About this task: Nothing in the listing should differ in your copy; retype it all exactly.

Material to process:
*** Begin section ***
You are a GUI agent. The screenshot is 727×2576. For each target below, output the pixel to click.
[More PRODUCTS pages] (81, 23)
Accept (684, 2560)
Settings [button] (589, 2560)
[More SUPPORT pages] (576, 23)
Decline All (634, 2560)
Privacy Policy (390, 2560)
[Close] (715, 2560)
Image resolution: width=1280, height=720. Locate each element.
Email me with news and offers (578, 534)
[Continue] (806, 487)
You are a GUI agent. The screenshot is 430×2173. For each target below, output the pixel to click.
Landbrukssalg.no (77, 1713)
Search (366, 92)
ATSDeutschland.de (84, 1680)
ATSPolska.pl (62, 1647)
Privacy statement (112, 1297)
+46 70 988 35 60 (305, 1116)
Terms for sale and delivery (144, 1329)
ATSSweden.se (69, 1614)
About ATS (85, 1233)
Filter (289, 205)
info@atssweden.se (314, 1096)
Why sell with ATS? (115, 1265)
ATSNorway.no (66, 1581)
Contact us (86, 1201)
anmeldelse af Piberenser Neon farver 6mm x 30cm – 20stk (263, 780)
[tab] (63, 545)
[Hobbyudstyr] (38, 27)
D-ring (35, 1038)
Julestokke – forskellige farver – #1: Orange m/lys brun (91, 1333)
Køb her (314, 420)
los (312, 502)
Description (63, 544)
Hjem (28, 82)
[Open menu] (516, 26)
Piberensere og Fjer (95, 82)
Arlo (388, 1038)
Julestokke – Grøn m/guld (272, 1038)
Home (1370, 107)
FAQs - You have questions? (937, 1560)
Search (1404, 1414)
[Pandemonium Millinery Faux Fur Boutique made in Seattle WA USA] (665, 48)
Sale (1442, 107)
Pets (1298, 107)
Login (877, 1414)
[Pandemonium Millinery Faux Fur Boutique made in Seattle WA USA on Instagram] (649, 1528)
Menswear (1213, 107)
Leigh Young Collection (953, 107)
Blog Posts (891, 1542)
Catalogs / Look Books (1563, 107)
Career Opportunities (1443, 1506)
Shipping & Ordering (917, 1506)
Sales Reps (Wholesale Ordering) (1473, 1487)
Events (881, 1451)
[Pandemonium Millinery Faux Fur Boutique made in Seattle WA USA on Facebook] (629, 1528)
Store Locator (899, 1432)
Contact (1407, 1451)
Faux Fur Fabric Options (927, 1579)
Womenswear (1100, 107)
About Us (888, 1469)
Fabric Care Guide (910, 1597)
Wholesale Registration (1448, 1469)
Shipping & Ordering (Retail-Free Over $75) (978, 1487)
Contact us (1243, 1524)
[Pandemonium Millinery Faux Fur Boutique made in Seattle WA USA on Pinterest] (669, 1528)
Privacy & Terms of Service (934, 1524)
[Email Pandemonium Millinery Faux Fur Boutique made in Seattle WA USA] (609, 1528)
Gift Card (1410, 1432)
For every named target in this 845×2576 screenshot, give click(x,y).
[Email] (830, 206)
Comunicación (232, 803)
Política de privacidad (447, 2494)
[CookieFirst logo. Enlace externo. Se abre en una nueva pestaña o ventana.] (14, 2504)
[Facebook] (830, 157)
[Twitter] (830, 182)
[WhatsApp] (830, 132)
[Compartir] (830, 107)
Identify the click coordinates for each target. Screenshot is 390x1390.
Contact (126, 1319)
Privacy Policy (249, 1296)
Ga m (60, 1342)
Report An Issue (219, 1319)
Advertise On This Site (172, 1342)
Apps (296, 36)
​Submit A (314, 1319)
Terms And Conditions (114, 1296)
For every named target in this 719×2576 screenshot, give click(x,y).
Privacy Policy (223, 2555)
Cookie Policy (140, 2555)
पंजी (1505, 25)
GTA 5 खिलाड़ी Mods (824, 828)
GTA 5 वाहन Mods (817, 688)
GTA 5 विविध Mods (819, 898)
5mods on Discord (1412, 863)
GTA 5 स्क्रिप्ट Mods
*** End section ***
Result of the task:
You are a GUI agent. The screenshot is 727×2576. For each target below, output the pixel to click.
[More PRODUCTS pages] (81, 23)
Accept (684, 2560)
Settings [button] (589, 2560)
[More SUPPORT pages] (576, 23)
Decline All (634, 2560)
Privacy Policy (390, 2560)
[Close] (715, 2560)
Image resolution: width=1280, height=720. Locate each element.
Email me with news and offers (578, 534)
[Continue] (806, 487)
You are a GUI agent. The screenshot is 430×2173. For each target below, output the pixel to click.
Landbrukssalg.no (77, 1713)
Search (366, 92)
ATSDeutschland.de (84, 1680)
ATSPolska.pl (62, 1647)
Privacy statement (112, 1297)
+46 70 988 35 60 (305, 1116)
Terms for sale and delivery (144, 1329)
ATSSweden.se (69, 1614)
About ATS (85, 1233)
Filter (289, 205)
info@atssweden.se (314, 1096)
Why sell with ATS? (115, 1265)
ATSNorway.no (66, 1581)
Contact us (86, 1201)
anmeldelse af Piberenser Neon farver 6mm x 30cm – 20stk (263, 780)
[tab] (63, 545)
[Hobbyudstyr] (38, 27)
D-ring (35, 1038)
Julestokke – forskellige farver – #1: Orange m/lys brun (91, 1333)
Køb her (314, 420)
los (312, 502)
Description (63, 544)
Hjem (28, 82)
[Open menu] (516, 26)
Piberensere og Fjer (95, 82)
Arlo (388, 1038)
Julestokke – Grøn m/guld (272, 1038)
Home (1370, 107)
FAQs - You have questions? (937, 1560)
Search (1404, 1414)
[Pandemonium Millinery Faux Fur Boutique made in Seattle WA USA] (665, 48)
Sale (1442, 107)
Pets (1298, 107)
Login (877, 1414)
[Pandemonium Millinery Faux Fur Boutique made in Seattle WA USA on Instagram] (649, 1528)
Menswear (1213, 107)
Leigh Young Collection (953, 107)
Blog Posts (891, 1542)
Catalogs / Look Books (1563, 107)
Career Opportunities (1443, 1506)
Shipping & Ordering (917, 1506)
Sales Reps (Wholesale Ordering) (1473, 1487)
Events (881, 1451)
[Pandemonium Millinery Faux Fur Boutique made in Seattle WA USA on Facebook] (629, 1528)
Store Locator (899, 1432)
Contact (1407, 1451)
Faux Fur Fabric Options (927, 1579)
Womenswear (1100, 107)
About Us (888, 1469)
Fabric Care Guide (910, 1597)
Wholesale Registration (1448, 1469)
Shipping & Ordering (Retail-Free Over $75) (978, 1487)
Contact us (1243, 1524)
[Pandemonium Millinery Faux Fur Boutique made in Seattle WA USA on Pinterest] (669, 1528)
Privacy & Terms of Service (934, 1524)
[Email Pandemonium Millinery Faux Fur Boutique made in Seattle WA USA] (609, 1528)
Gift Card (1410, 1432)
For every named target in this 845×2576 screenshot, give click(x,y).
[Email] (830, 206)
Comunicación (232, 803)
Política de privacidad (447, 2494)
[CookieFirst logo. Enlace externo. Se abre en una nueva pestaña o ventana.] (14, 2504)
[Facebook] (830, 157)
[Twitter] (830, 182)
[WhatsApp] (830, 132)
[Compartir] (830, 107)
Identify the click coordinates for each target. Screenshot is 390x1390.
Contact (126, 1319)
Privacy Policy (249, 1296)
Ga m (60, 1342)
Report An Issue (219, 1319)
Advertise On This Site (172, 1342)
Apps (296, 36)
​Submit A (314, 1319)
Terms And Conditions (114, 1296)
For every named target in this 719×2576 screenshot, give click(x,y).
Privacy Policy (223, 2555)
Cookie Policy (140, 2555)
पंजी (1505, 25)
GTA 5 खिलाड़ी Mods (824, 828)
GTA 5 वाहन Mods (817, 688)
GTA 5 विविध Mods (819, 898)
5mods on Discord (1412, 863)
GTA 5 स्क्रिप्ट Mods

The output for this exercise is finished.